The dollar was little-changed against the euro in holiday-thinned trading on Tuesday, ahead of the Christmas holiday, while the British pound snapped a five-day streak of losses against the US currency.
Against the dollar, the euro was 0.02% lower.
"The holiday has already shut several markets, and those that are open are lightly traded," Marc Chandler, chief market strategist at Bannockburn Global Forex in New York, said in a note.
"The US dollar is showing a firmer profile against most of the major currencies," Chandler said.
The dollar index, which measures the greenback against six other major currencies, was up 0.02% at 97.674.
The dollar, up about 1.6% for the year as measured by the dollar index, has broadly benefited during bouts of risk aversion and when markets have rallied, because the US economy is outperforming other parts of the world.
However, a recent cooling of trade-related tensions between the United States and China, following an interim trade agreement earlier this month, has led investors to favour trade-sensitive currencies over the greenback.
The Australian dollar, unchanged on the day against the dollar, remained close to a five-month high against the greenback.
The Aussie tends to do well when optimism grows over global trade and China's economy.
China's yuan edged slightly higher on the day after Premier Li Keqiang said the government was considering more measures to lower corporate financing costs and hinted at "targeted" cuts in banks' reserve requirement ratio.

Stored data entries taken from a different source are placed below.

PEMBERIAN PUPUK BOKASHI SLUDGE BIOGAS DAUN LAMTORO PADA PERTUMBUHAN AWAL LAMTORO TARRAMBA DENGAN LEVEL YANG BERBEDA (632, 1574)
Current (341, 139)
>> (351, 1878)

The offshore yuan last traded at 7.0026.
The Canadian dollar was trading 0.13% lower against the greenback at 1.316 to the US dollar, or 75.96 US cents, a day after data showed Canada's economy unexpectedly shrank by 0.1% in October.
Sterling, which has fallen against the dollar for five straight days, as its post-election rally floundered amid growing anxiety around the possibility of a hard and chaotic Brexit in the coming months, steadied on Tuesday.
Sterling was up 0.2% at $1.2959. The pound, which surged after Boris Johnson's Conservative Party won a majority in the UK general election on Dec. 12, has given up all those gains and some more.
"We suspect that the bulls have pared their positions amid the buy the rumour sell the fact activity since the election," Bannockburn's Chandler said.